Quelque chose ici se distingue de Marmottan, quelque chose de rare et pourtant d’indispensable: la lumière naturelle. Les vieux conservateurs du Louvre le savent: la Joconde ne se distingue jamais comme à la lumière de mai. Calée sous l’éclairage artificiel, on ne voit en fait qu’un moment de la toile. Apprécier les Nymphéas dans ces conditions, c’est devenir l’obligé du climat, contraint de revenir à chaque saison pour les voir changer, car ils changent, sinon l’obsession de Monet n’aurait pas de sens. C’est une raison de plus pour la gratuité totale des musées.
Après la Grande Guerre, Georges Clemenceau offrit ce lieu et ce projet au vieil impressionniste afin d’accorder aux Parisiens un refuge, une contemplation que la frénésie des quatre années passées n’avaient pas autorisé mais rendu nécessaire. (Sans beaucoup savoir du Tigre, on peut dire que cet homme fut un peu énigme. Antidreyfusard qui offrit, repentant, cinq colonnes et son titre au J’accuse de Zola dans L’Aurore; dernier chef des tranchées boueuses qui recueillit les Nymphéas… Si l’on parle de grandeur pour De Gaulle, on devrait parler d’épaisseur pour Clemenceau.)
Que peut un artiste après la guerre? Rappeler la beauté à ceux qui en reviennent — convoquer l’horreur pour les foules qui ne l’ont pas vue et vocifèrent en hymne «Une autre!» comme on éructe au balto.
Que peut-il pendant la guerre? Rien, il est l’albatros déchu, empêtré comme les autres dans la fange et le plomb, dont, comme les autres, il réchappe ou meurt.
Le sculpteur et dessinateur Henri Gaudier-Brzeska y est mort, tôt, en 1915, à vingt-trois ans. A cette nouvelle, son ami Ezra Pound écrivit: «On ne peut qu’être hanté par cela». Vingt ans plus tard, la colère maintenait vive la hantise: «Je ne vois pas de raison pour pardonner ça».
Il n’y en a pas, même après un siècle. La Galerie des arts graphiques de Beaubourg présente actuellement plusieurs dizaines de raisons d’entretenir l’amertume.

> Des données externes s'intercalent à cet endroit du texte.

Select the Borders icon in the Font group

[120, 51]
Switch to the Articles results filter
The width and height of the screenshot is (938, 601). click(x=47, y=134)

Dès l’entrée, une Madone de 1912 annonce l’importance du sculpteur, sa robe de bronze impose un vaste piédestal en pyramide surmontée d’une tête qui affecte de fléchir sous le poids de la couronne comme les belles madones du gothique allemand accusaient le chiasme des hanches en se penchant sur l’enfant. De la même année, la ligne vertébrale d’un Nu de dos masculin confirme l’aise du dessinateur.
Dans la même salle mais de 1913, une Danseuse en bronze patiné de vert forme une arabesque ivre, instable sur les degrés de son socle, les coudes extravagants, les mains flamencos, légère comme un Mercure volant; elle annonce la maîtrise libérée.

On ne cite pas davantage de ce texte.